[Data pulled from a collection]
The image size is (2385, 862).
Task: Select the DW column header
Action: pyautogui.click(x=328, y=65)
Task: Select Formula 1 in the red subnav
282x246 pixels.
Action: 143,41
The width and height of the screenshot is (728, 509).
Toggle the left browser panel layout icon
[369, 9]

---

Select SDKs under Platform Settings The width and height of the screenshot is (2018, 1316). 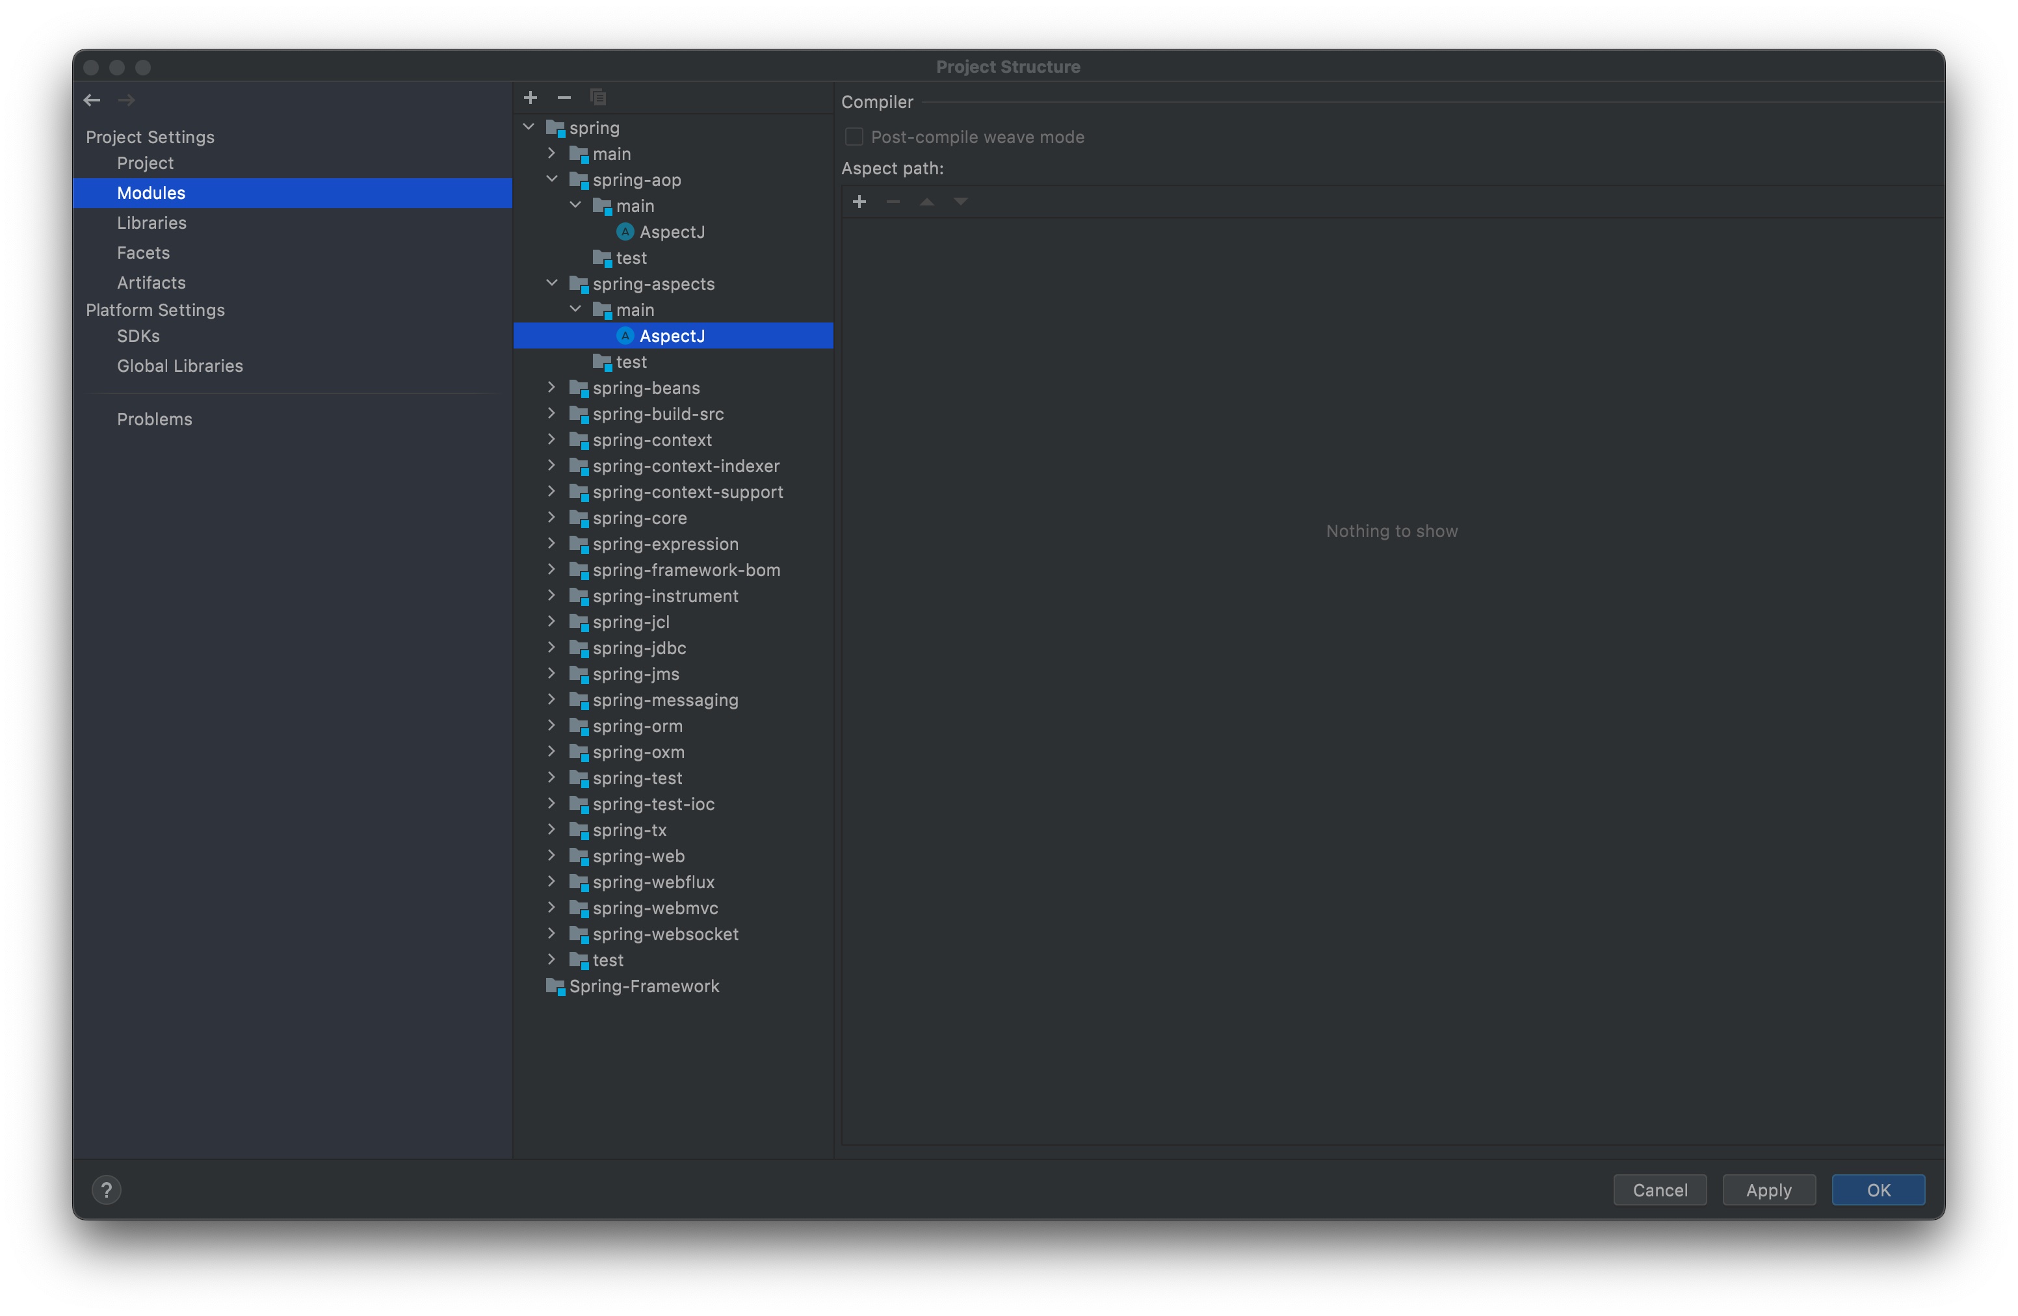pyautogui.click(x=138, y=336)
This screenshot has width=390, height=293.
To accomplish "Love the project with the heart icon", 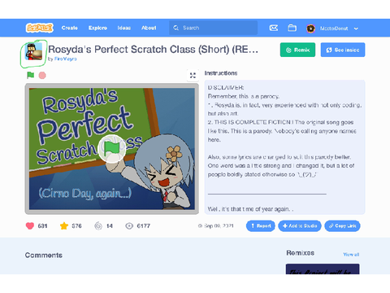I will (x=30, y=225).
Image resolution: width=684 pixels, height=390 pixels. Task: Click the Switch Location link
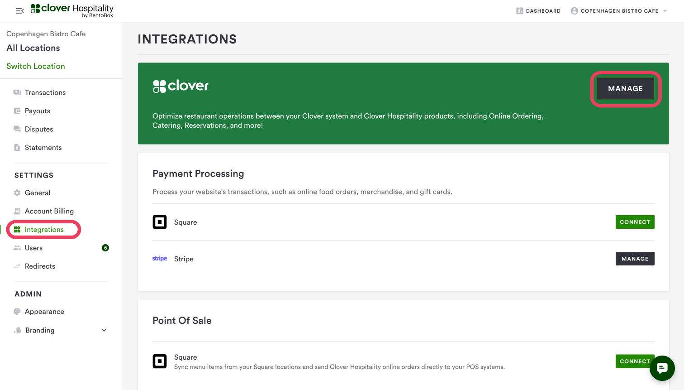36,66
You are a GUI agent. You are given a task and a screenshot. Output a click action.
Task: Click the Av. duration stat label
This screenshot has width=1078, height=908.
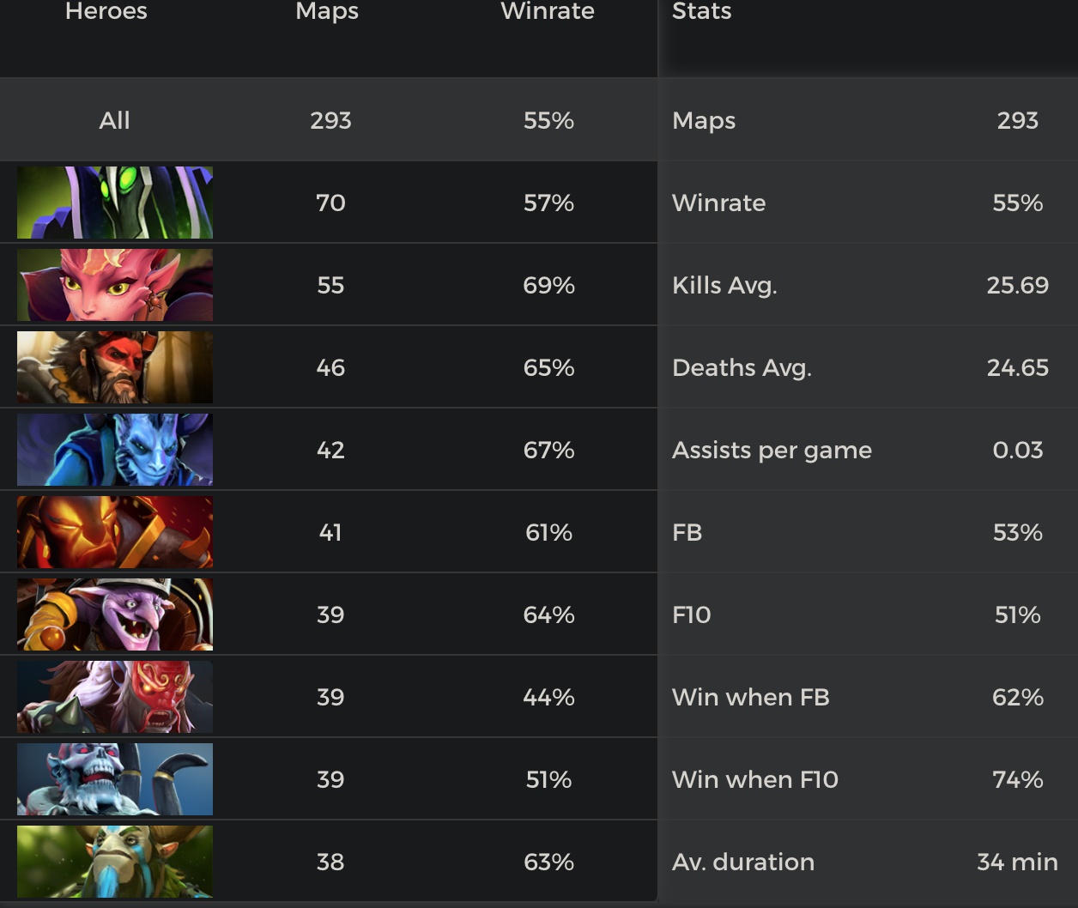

Short task: Copy the data from the line containing "You are a GUI" through the line containing "This screenshot has width=1078, height=908.", renaming "GUI agent" to "interface agent" and changing nothing else.

Answer to this task:
You are a interface agent. You are given a task and a screenshot. Output a click action.
Task: Click the Av. duration stat label
This screenshot has width=1078, height=908.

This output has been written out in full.